Cette tâche est dévolue au politique, ce dont il s’occupe très mal, puisque les seules préventions de la délinquance sont des mesures appropriées de son ressort, comme le relèvement des minima d’existence, l’encadrement culturel, la scolarisation et le travail des jeunes, plutôt que l’oisiveté et le chômage, la propreté des rues, etc.
Or, que fait-on ? On ne recrute pas du personnel administratif en suffisance dans les commissariats. On durcit la loi sur les armes, c’est-à-dire que l’on perd son temps à des lois qui n’ont que peu d’effets. On effraie le public par des informations alarmantes sur la sécurité, en même temps que l’on se présente comme le rempart à la délinquance que l’on dénonce. Enfin, on envisage à grand renfort de publicité personnelle la création de nouvelles prisons.
Du côté de la magistrature, on assiste à des records de lenteur dans l’instruction des affaires, si bien que nombre d’entre elles à la limite des délais, finissent par être bâclées.
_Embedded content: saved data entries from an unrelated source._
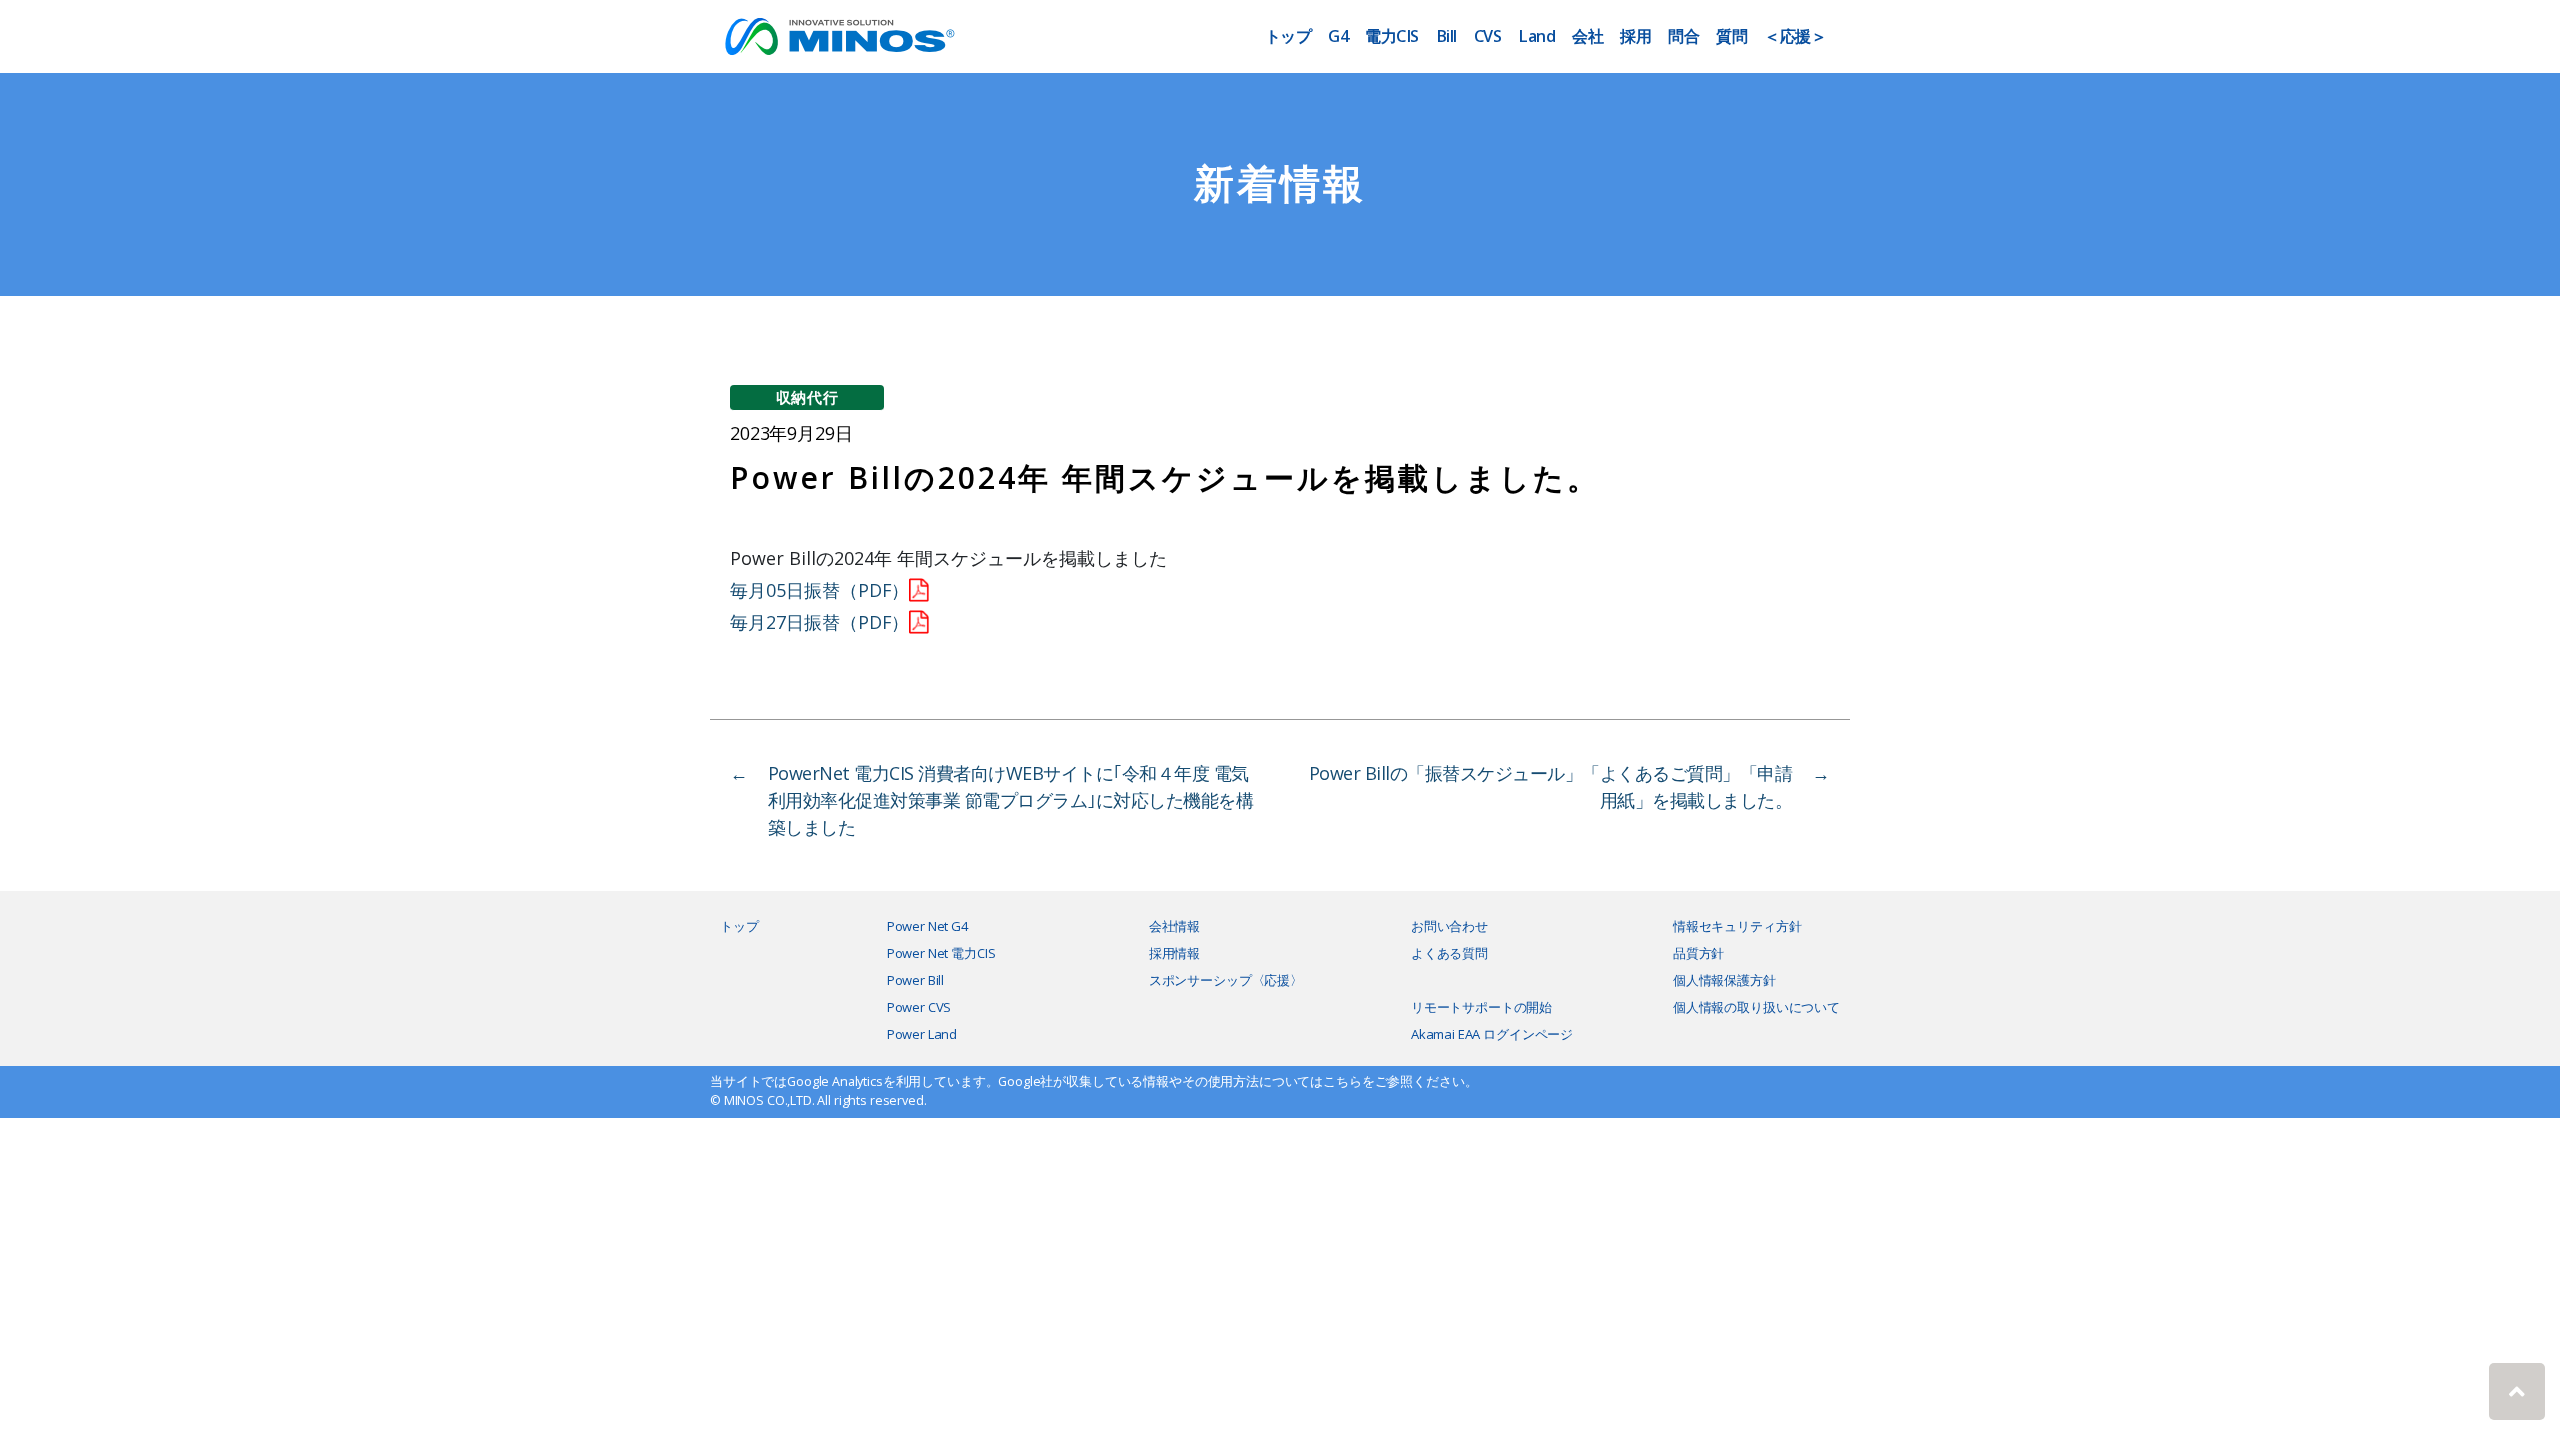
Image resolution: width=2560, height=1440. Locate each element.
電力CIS (1392, 36)
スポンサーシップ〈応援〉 (1226, 980)
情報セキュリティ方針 (1737, 926)
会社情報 (1174, 926)
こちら (1342, 1081)
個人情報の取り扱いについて (1756, 1007)
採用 (1635, 36)
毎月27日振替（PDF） (819, 622)
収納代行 (807, 397)
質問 (1731, 36)
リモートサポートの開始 (1481, 1007)
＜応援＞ (1795, 36)
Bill (1446, 36)
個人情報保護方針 (1724, 980)
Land (1536, 36)
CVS (1488, 36)
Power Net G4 (927, 926)
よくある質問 (1449, 953)
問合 (1683, 36)
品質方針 (1698, 953)
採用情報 (1174, 953)
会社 (1587, 36)
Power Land (922, 1034)
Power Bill (916, 980)
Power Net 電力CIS (941, 953)
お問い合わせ (1449, 926)
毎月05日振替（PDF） (819, 590)
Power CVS (919, 1007)
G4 (1338, 36)
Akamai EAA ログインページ (1492, 1034)
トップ (1288, 36)
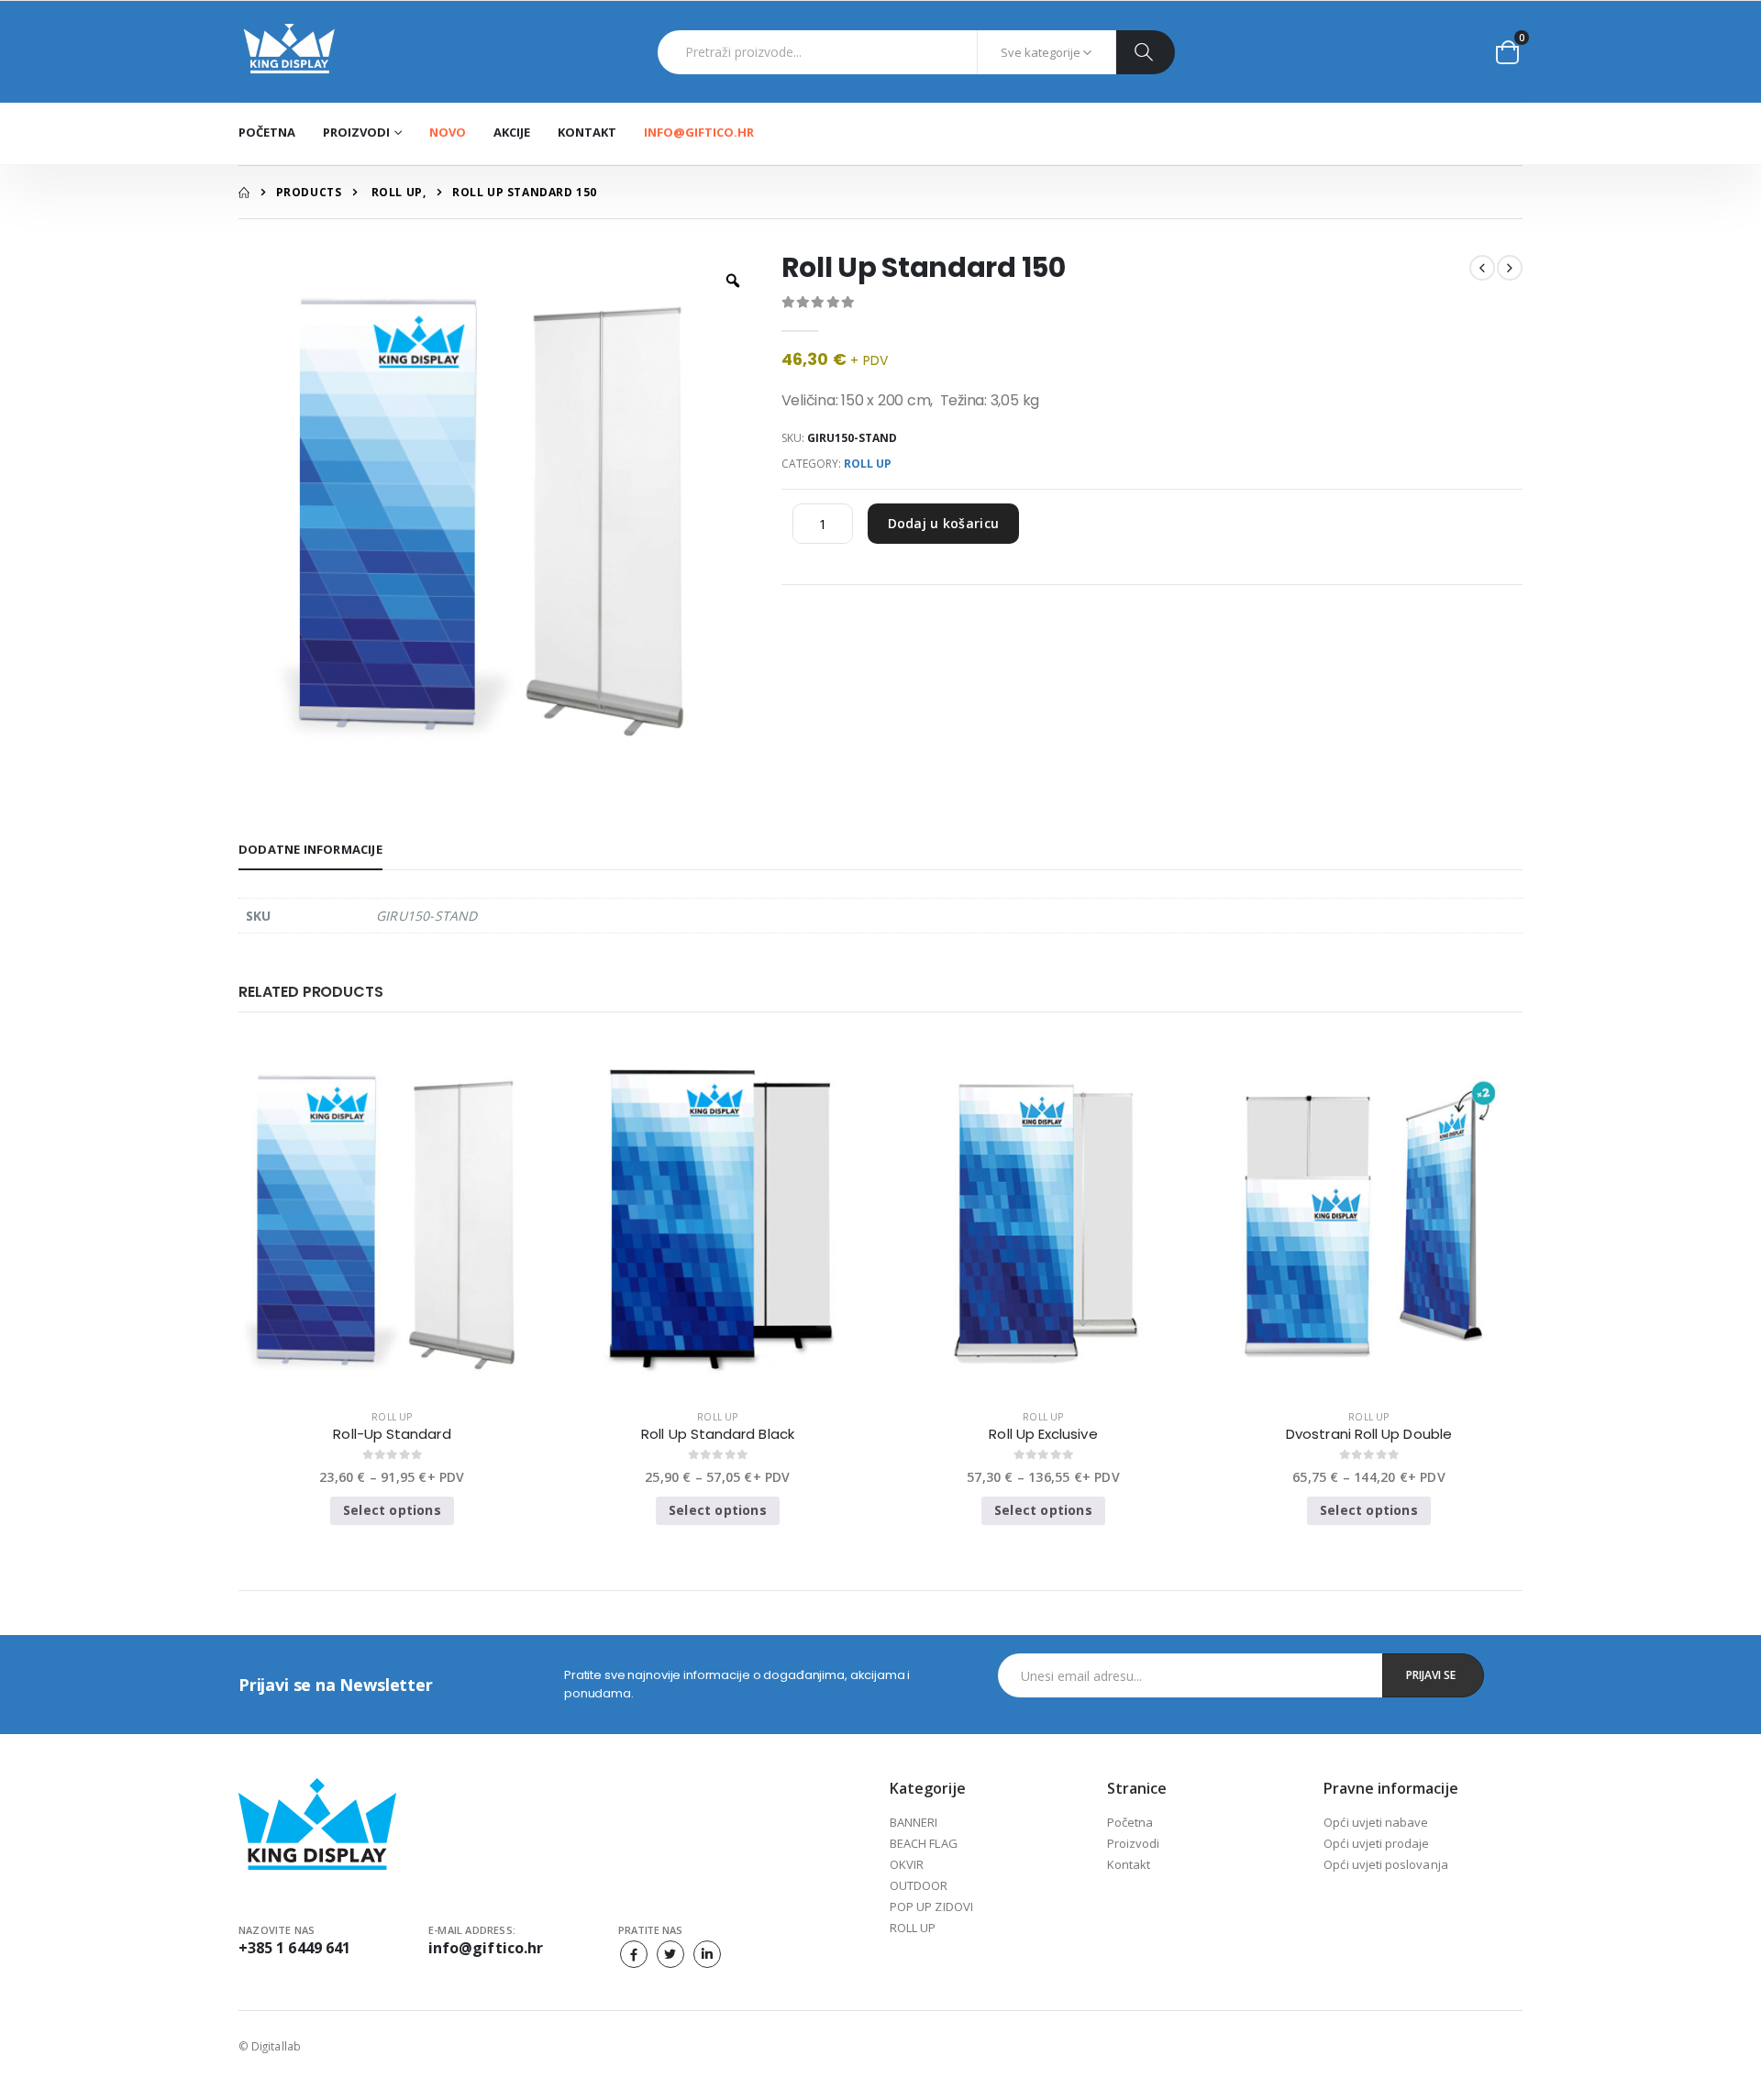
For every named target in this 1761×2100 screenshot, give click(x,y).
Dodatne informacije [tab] (310, 849)
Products (309, 192)
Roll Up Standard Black (717, 1434)
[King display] (289, 52)
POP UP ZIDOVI (931, 1906)
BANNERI (913, 1822)
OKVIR (907, 1864)
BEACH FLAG (924, 1843)
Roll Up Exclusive (1043, 1434)
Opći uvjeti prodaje (1376, 1843)
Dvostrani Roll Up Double (1369, 1434)
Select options (392, 1510)
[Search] (1145, 52)
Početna (266, 132)
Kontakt (587, 132)
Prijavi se (1431, 1675)
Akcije (511, 132)
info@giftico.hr (699, 132)
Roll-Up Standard (391, 1434)
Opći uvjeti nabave (1376, 1822)
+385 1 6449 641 (294, 1948)
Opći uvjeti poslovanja (1385, 1864)
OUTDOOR (918, 1885)
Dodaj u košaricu (943, 523)
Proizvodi (1133, 1843)
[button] (1507, 52)
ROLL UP (397, 192)
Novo (447, 132)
On encombre les prétoires d’affaires qui ne passeront jamais en jugement, à cause de l’importance des retards. On multiplie les préventives d’une part, et d’autre part, on relaxe des délinquants, parfois dangereux et avec de fortes chances de récidive, par manque de place dans les prisons !
L’indépendance de la justice dont tout le monde nous rebat les oreilles n’est en réalité pas bien comprise de ceux qui ont à s’en plaindre et qui sont pour la plupart les bailleurs de fonds – les contribuables – de ladite justice.
Le secours d’un avocat est hors de prix et le pro deo une mascarade.
L’automobiliste est la proie de choix et le principal « délinquant » en ce sens que c’est lui qui alimente en premier lieu les caisses de l’Etat en amendes et frais de justice.
Tandis que le vol dans les rues par d’habiles pickpockets n’est nullement réprimé et que cela devient un sport national pratiqué par des spécialistes qui rançonnent les foules, hardiment, et bénéficiant d‘une large impunité.
Bref, tout marche de travers et ce n’est pas demain que ça ira mieux.